(PROBLEM DETAILS): Reproduce the material word for word, starting at the line that contains "I want to click" and continuing down to and including the line that contains "record-address-line1: 1327 E". Leave the pictures out.

#### DATASET

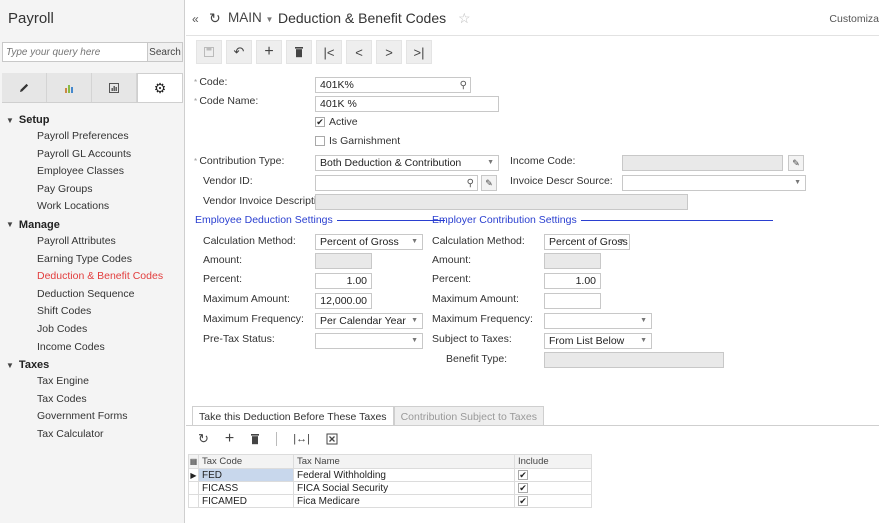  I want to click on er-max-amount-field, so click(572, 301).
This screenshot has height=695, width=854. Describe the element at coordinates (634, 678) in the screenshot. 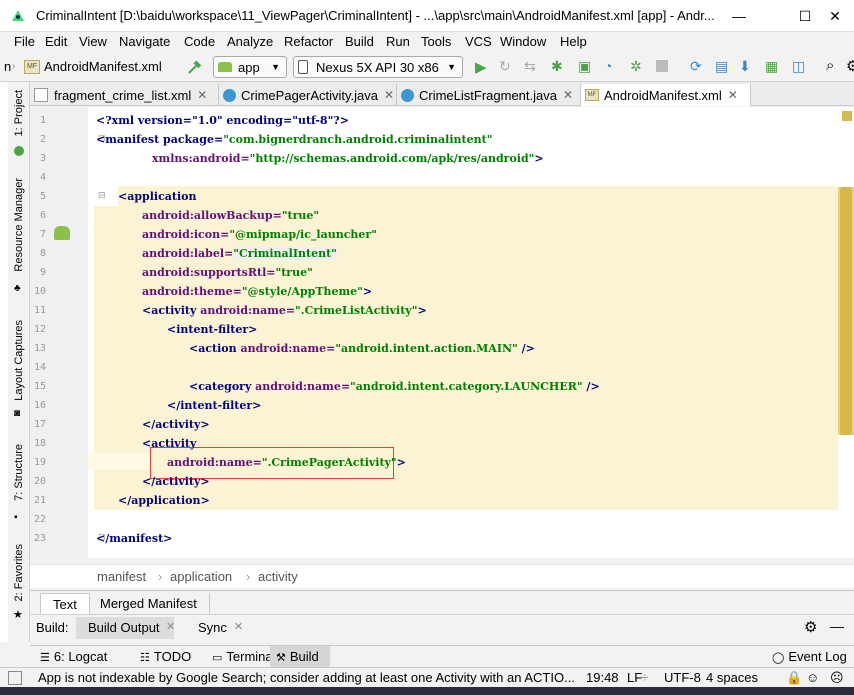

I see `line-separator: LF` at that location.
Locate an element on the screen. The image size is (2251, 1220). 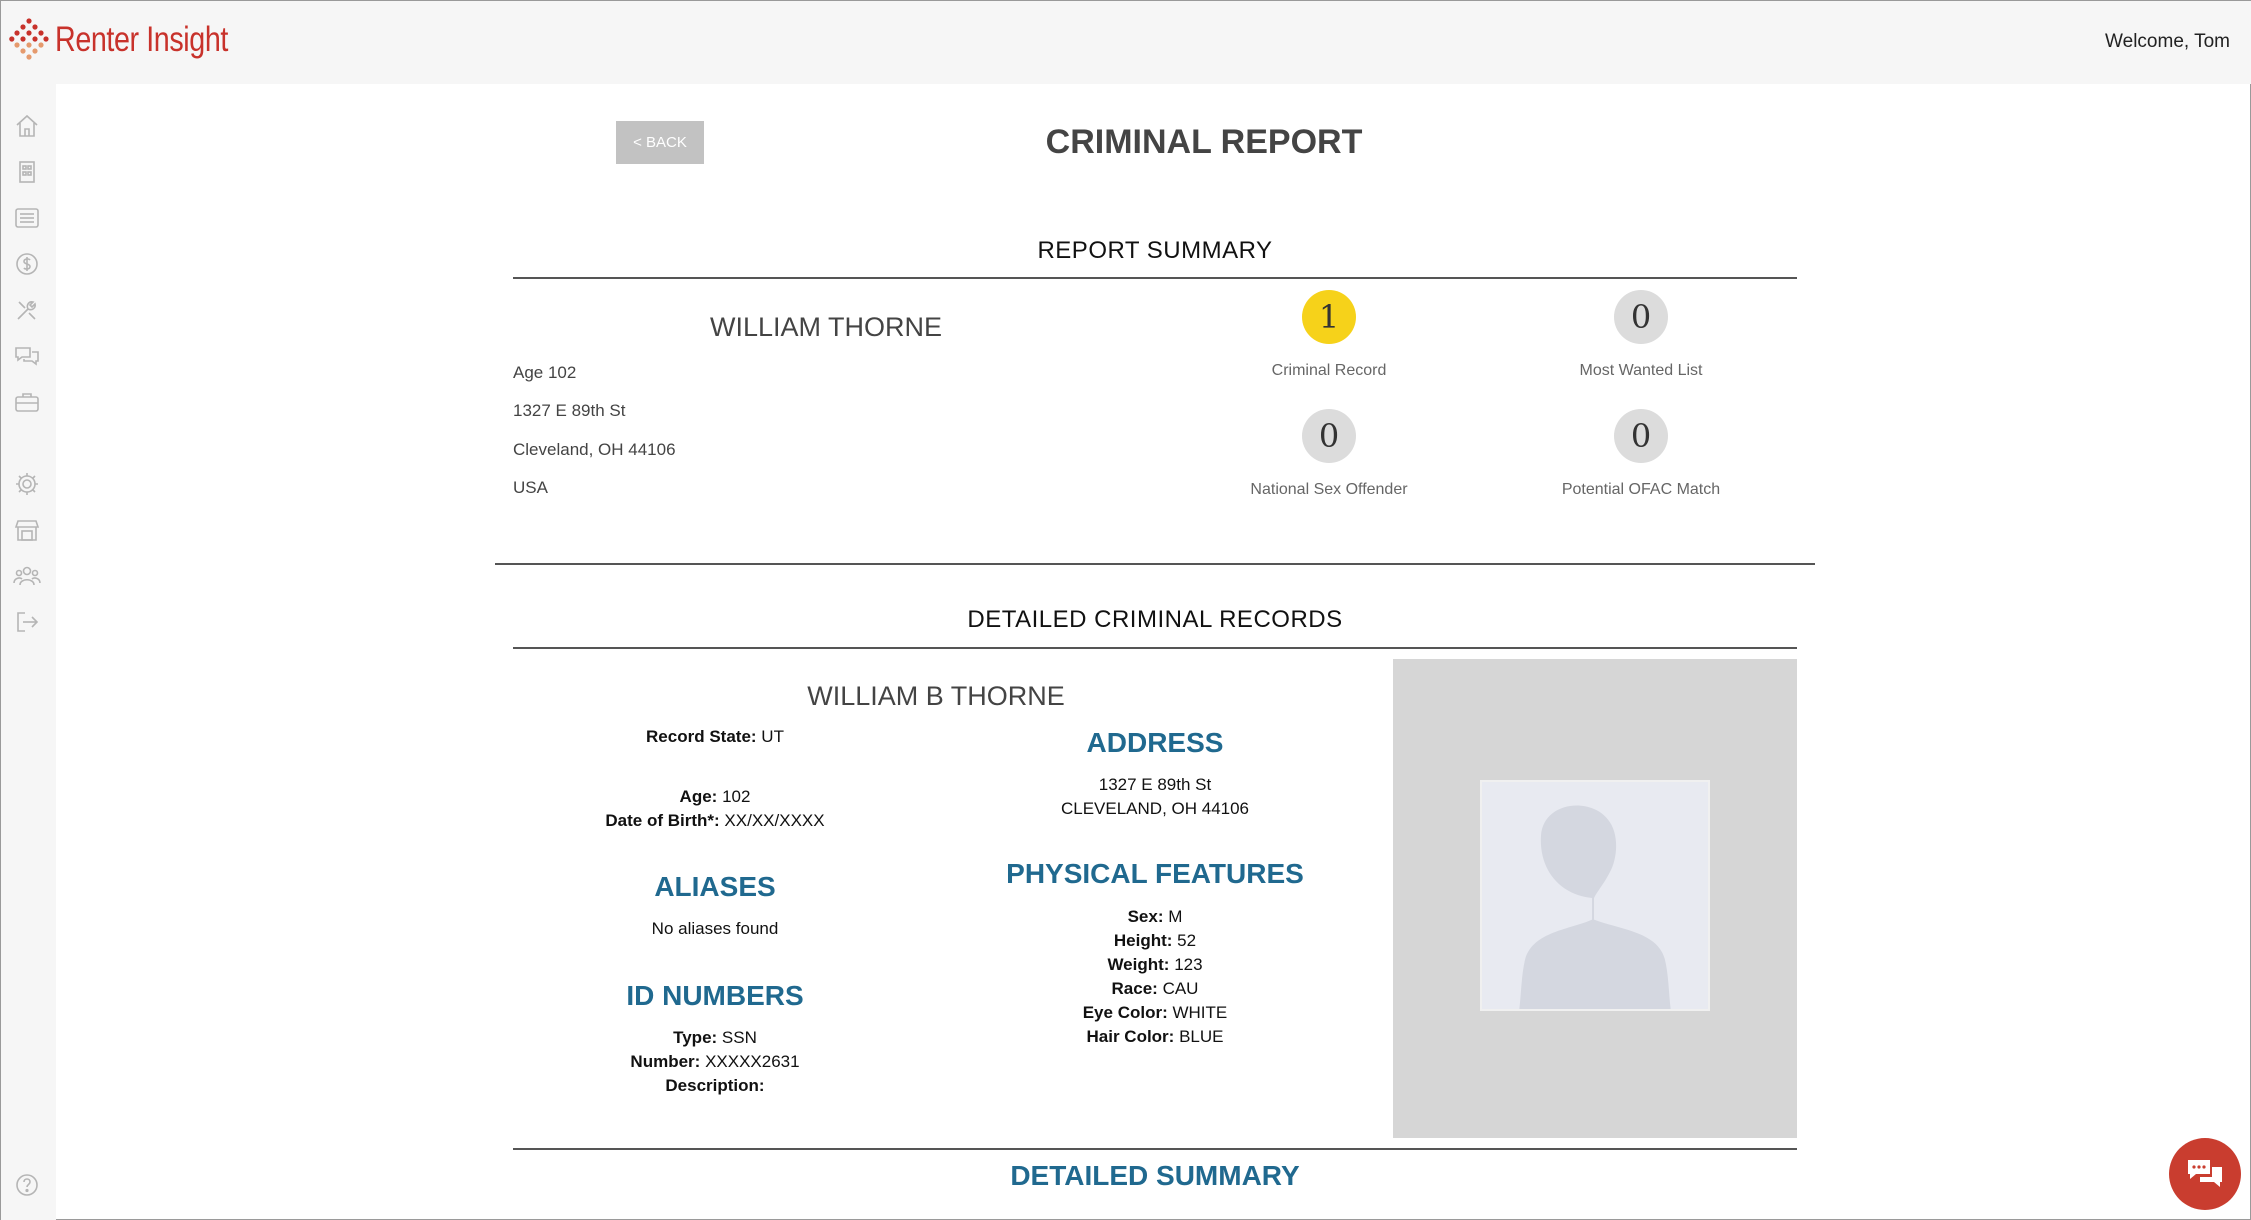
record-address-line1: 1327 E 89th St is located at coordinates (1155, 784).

########
#### DATASET

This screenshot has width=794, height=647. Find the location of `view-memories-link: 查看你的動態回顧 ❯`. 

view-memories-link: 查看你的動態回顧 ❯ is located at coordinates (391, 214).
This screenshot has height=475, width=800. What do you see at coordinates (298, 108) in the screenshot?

########

(ANSWER TO THIS EXERCISE):
  I want to click on er-max-amount-field, so click(572, 301).
This screenshot has height=695, width=854. Describe the element at coordinates (634, 678) in the screenshot. 

I see `line-separator: LF` at that location.
Locate an element on the screen. The image size is (2251, 1220). 
record-address-line1: 1327 E 89th St is located at coordinates (1155, 784).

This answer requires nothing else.